Can you edit the items, beginning at the line that has "You are a GUI" and stopping after the line that has "click(1085, 244)", so that "GUI agent" reads "interface agent" and nothing else changes? Give back only those lines, without the pictures.

_Data:_
>> Start

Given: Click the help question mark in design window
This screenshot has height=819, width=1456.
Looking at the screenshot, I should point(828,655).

>> End
>> Start

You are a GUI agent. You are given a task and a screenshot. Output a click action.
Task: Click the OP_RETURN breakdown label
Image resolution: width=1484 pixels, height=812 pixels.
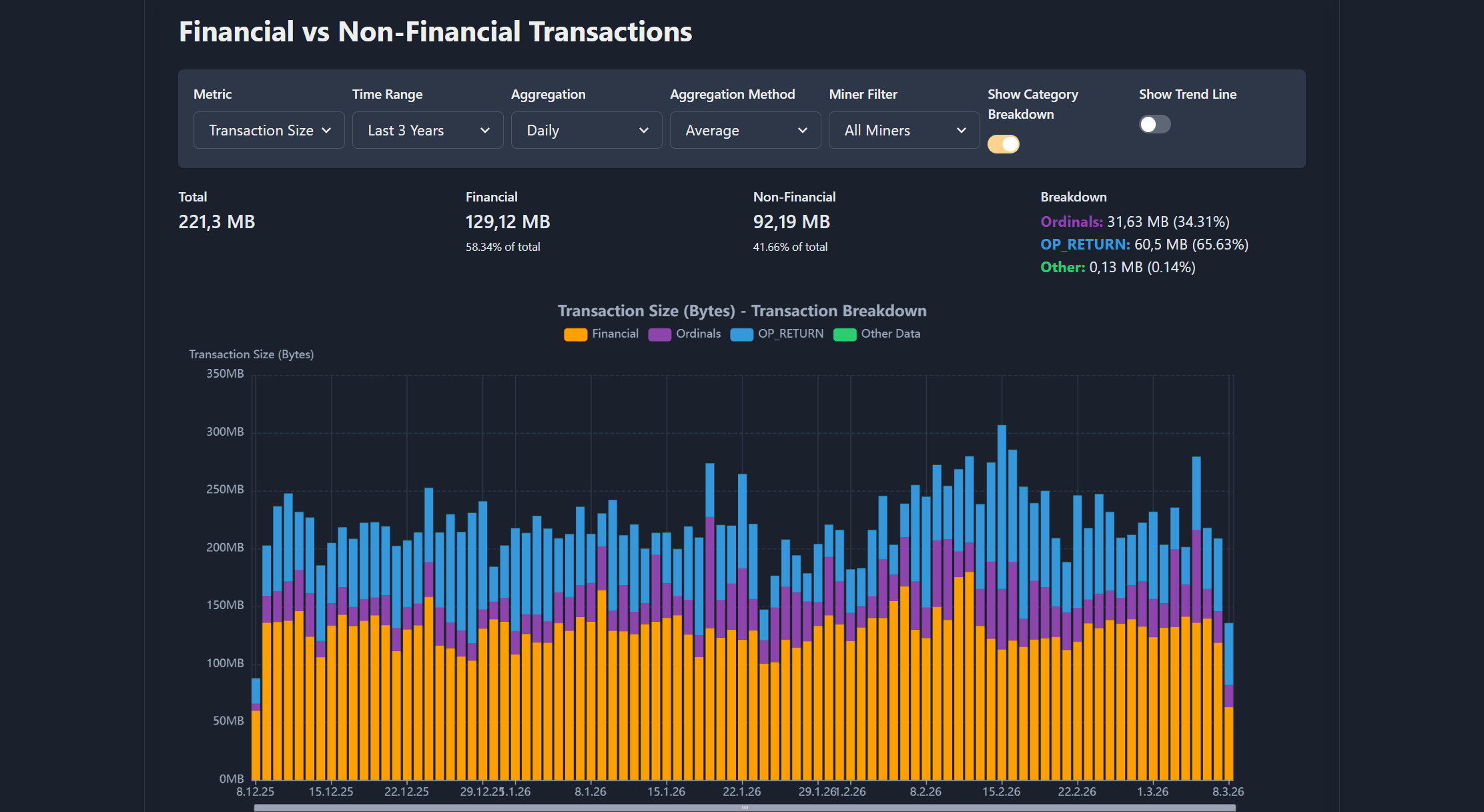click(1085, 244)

>> End

_Result for this exercise:_
You are a interface agent. You are given a task and a screenshot. Output a click action.
Task: Click the OP_RETURN breakdown label
Image resolution: width=1484 pixels, height=812 pixels.
click(1085, 244)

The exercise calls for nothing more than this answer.